This same process seemed to be in place for SQL 2005 through RTM, SP1, and SP2 CU1.  All later CUs for SP2 (CU2 and on) have been "locked down" (requiring special permission to even download them, much less use them – with the same caveat "not as thoroughly tested as an SP").  This seems to be an unstated Microsoft policy change to me (in addition to the long delay for SQL 2005 SP3).

I understand that CUs are treated as "less tested" than an SP, and therefore are almost "apply at your own risk, and don’t use if not needed" (not quite, but almost!).  My concern is that important fixes (security, key functional defects, etc.) may not be getting corrected in production environments for a number of reasons (the less accessibility of the CUs with the lock-down, the lack of forum feedback on CUs because of the lockdown, the lack of a more-tested SP (can anyone say SP3?), etc.).  It is a vicious cycle.  It is also counter to Microsoft’s past commitment to promptly and thoroughly addressing security issues.

I understand the importance of getting a new product version (SQL 2008) out the door, but it should not come at a cost of diminished support levels and policies on existing "supported versions".

EXERCISES
• A. In the passage on SQL 2005 updates, which cumulative updates for SP2 have been locked down?
• B. Reproduce the passage on SQL 2005 updates, starting with "This same process" and going on through "SQL 2005 SP3).".

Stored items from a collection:
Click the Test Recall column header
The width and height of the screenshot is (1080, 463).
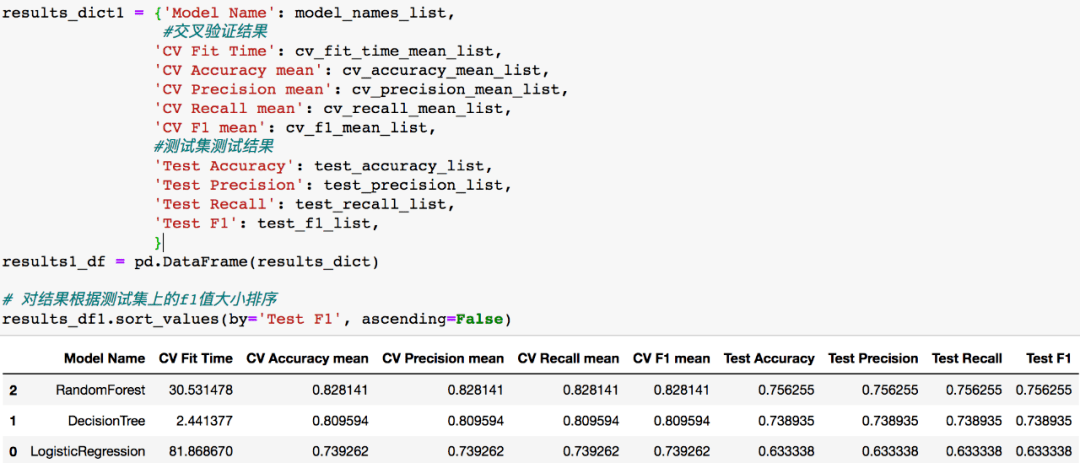[966, 359]

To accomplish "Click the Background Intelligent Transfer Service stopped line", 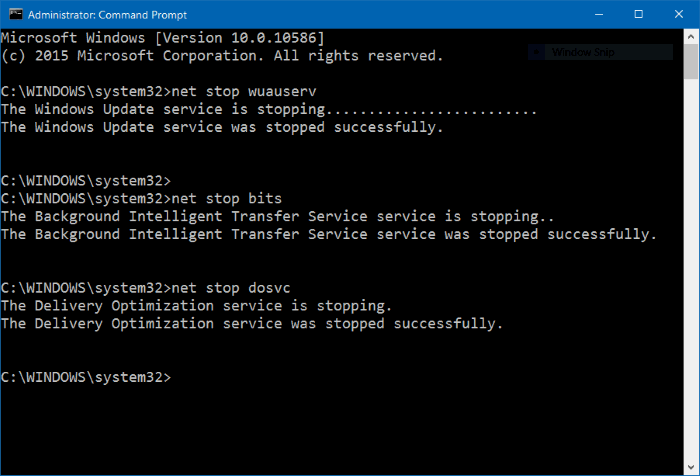I will [328, 234].
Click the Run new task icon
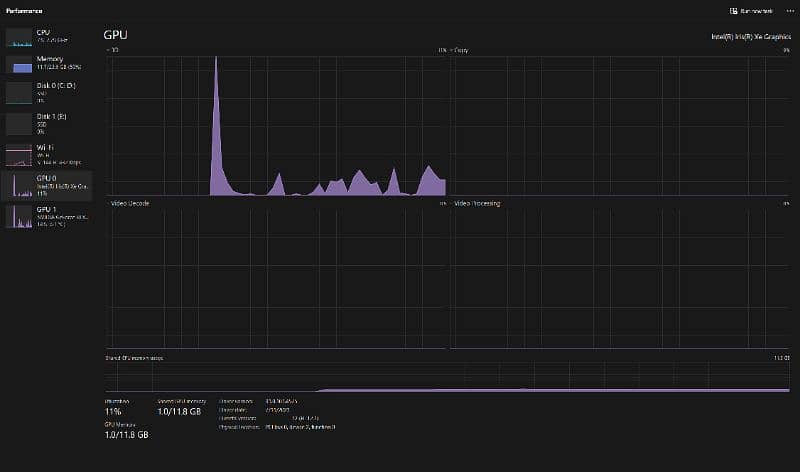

TASK-BY-TASK OUTPUTS
• A. CU2 and every later cumulative update for SP2.

• B.
This same process seemed to be in place for SQL 2005 through RTM, SP1, and SP2 CU1.  All later CUs for SP2 (CU2 and on) have been "locked down" (requiring special permission to even download them, much less use them – with the same caveat "not as thoroughly tested as an SP").  This seems to be an unstated Microsoft policy change to me (in addition to the long delay for SQL 2005 SP3).